It happens slowly, the drive through the gates at Montalero, up the driveway to the Castello. Gorgeous trees line the drive and wrap you in their magic.
We are greeted by Tinkie, the best-behaved Jack Russel terrier I’ve ever met. Not a yap out of this pooch, only scratching at your room door in the night to let you know he wants a slumber party.
We are greeted by Charlie Watson and his dad, Chris, when we arrive. A warm welcome, an invitation to leave our bags, and see our rooms before a light lunch with our other sojourners. Opening the door of our suite, we feel at home. A lovely room, painstakingly restored, with all the mod-cons of home.
| The drawing room |
Upon freshening up, we traipse downstairs to the terrace, where our group for the 5 days is assembled. One couple from Scotland, a family of 4 from Detroit and two long-time girlfriends from Long Island. Lunch is served with local wines, a frizzante white, and a Barbera red. After lunch, a rest and a little exploration of the gorgeous grounds.
| First night a spumante |
| Where there's wine, there are always nibbles |
7:45 or thereabouts, it is cocktail time, and Charlie is ready with his special concoction. Again, we are on the terrace, the weather could not be more perfect for an evening of conversation, food, and drink. Charlie tells us more about our week, as we sip on the local wines and enjoy lovingly prepared food from Christian’s kitchen downstairs, where our cooking classes will be held. There are 12 of us, so that will necessitate splitting the group into two: Team Barbera and Team Nebbiolo.
| Suppli |
| Vegetable lasagna |
| Rabbit with potatoes |
Sunday dawns with bright sunlight and clear skies; if you have not been to the Monferrato area, you see vineyards for miles, with snowcapped Alps in the background. A leisurely continental breakfast is served on the terrace with the sounds of the local church bells. Our plan today is Sunday lunch at an old friend of Charlie’s dad. First stop is the village of Moncalvo, with views and a lovely town square where we visit the hardware store and some local shops. The village begins to fill up as we are leaving. Sundays are for lunch, and that is where we head next.

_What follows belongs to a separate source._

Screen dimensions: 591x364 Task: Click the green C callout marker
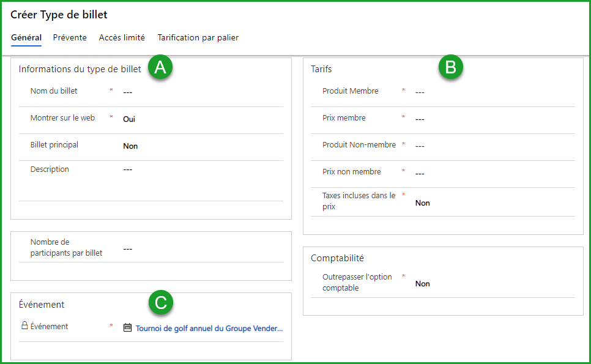161,302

| This is the Italian version of a VFW hall |
A seven-course starter menu leaves us all stuffed, and then the primi hits, then the secondi and then the dolce. 4 hours later we are rolled back in the vans to take us back to the Castello. While we were gone the locals had a festival, saluting their Saint who saved the village.
On Monday, our group of 8 started with a cooking class with Chef Bepe Sardi, a 70-plus-year-old bundle of energy and the self-proclaimed king of risotto. We made an onion frittata, asparagus-filled ravioli, Baccala with an anchovy sauce (don’t knock it till you’ve tried it), and a hazelnut chocolate torte with zabaglione. While some of us did the cooking class, the others went to the local market, a goat farm and wine tasting.
| Bepe is known as the King of risotto |
By the time they got back, we were serving their lunch, with appropriate wines, of course. After lunch, it was our turn to head to the goat farm and winery for a taste of the local products. That night after aperitivo, Bepe gave us a lesson in risotto making using beets.